Generic Marks are not protectable by trademark law
In order for a trademark to be valid and protectable, it must be distinctive and capable of identifying the source of the goods or services it is associated with. If a phrase is so commonly used and understood to describe a type of product or service that it has become a generic term, it cannot be protected as a trademark.
Business owners get into trouble when they try to name their business something “search engine friendly”– think “Pediatric Dentists of Virginia” for a pediatric dentist in Virginia (shameless plug to my husband’s practice). That’s likely not going to be protectable as a trademark.
To avoid unprotectable brand names, business owners should pick a mark that is distinctive and unique.
When does a trademark become “Generic?”
A generic trademark is a term that was once a brand name, but has become a common term used to describe a type of product or service, regardless of the brand. In other words, a generic trademark lost its distinctiveness and became synonymous with the product or service it once identified. Basically, the brand got so famous, it became the name of the product!
Once a trademark becomes generic, it can no longer be protected as a trademark, and the owner loses the exclusive right to use the term to identify their brand. This can be a significant problem for brand owners, they will lose control over the use of the brand name the goodwill associated with the brand. This is known as “genericide.” For example, “aspirin” was once a trademarked name for a brand of pain relievers, but over time it has become a generic term that is used to describe any type of pain reliever, regardless of the brand. The same can be said of “escalator,” “thermos,” and “cellophane.”
The legal team at VELCRO is fighting hard against genericide, and has even made a funny video to appeal to the public:
To prevent a trademark from becoming generic, brand owners must use the trademark consistently and correctly, and to take steps to educate the public about the proper use of the trademark.
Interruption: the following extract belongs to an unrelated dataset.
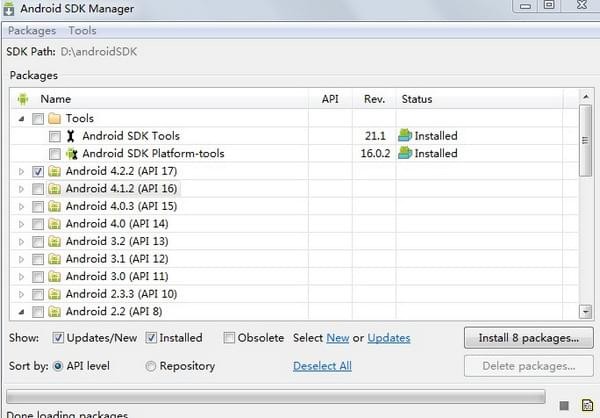Click the package list scrollbar down arrow
Image resolution: width=600 pixels, height=418 pixels.
[x=586, y=311]
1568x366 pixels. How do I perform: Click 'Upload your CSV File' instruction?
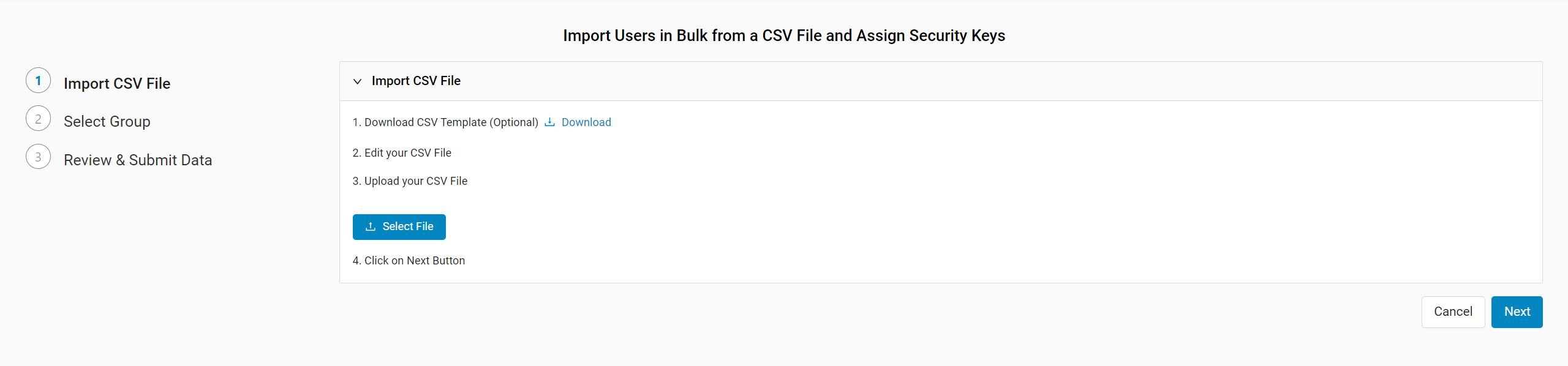[x=416, y=181]
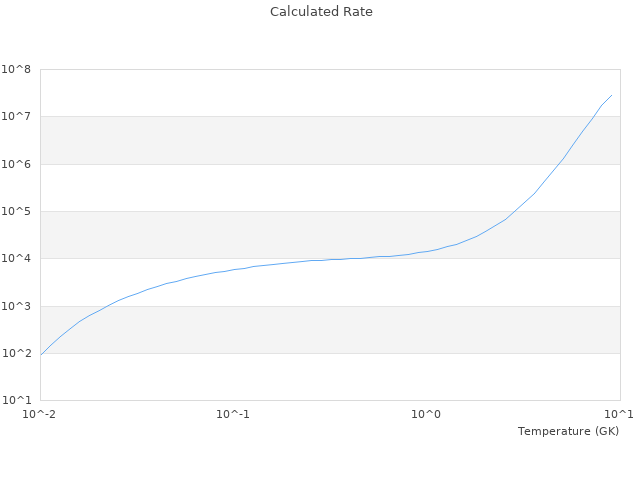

For example, it is common for brand owners to include a trademark symbol (™ or ®) next to the trademarked name, and to use the trademark as an adjective rather than a noun (e.g., “Kleenex tissues” or “Kleenex brand” instead of “Kleenex”).
In conclusion, a brand can become so famous that its trademark can become generic if its owners are not careful. Once generic, owners can no longer protect it as a trademark, resulting in loss of the exclusive right to use the term to identify the brand. To prevent this, brand owners should use the trademark consistently and correctly, educate the public about the proper use of the trademark, and go after infringers who might be using the mark generically.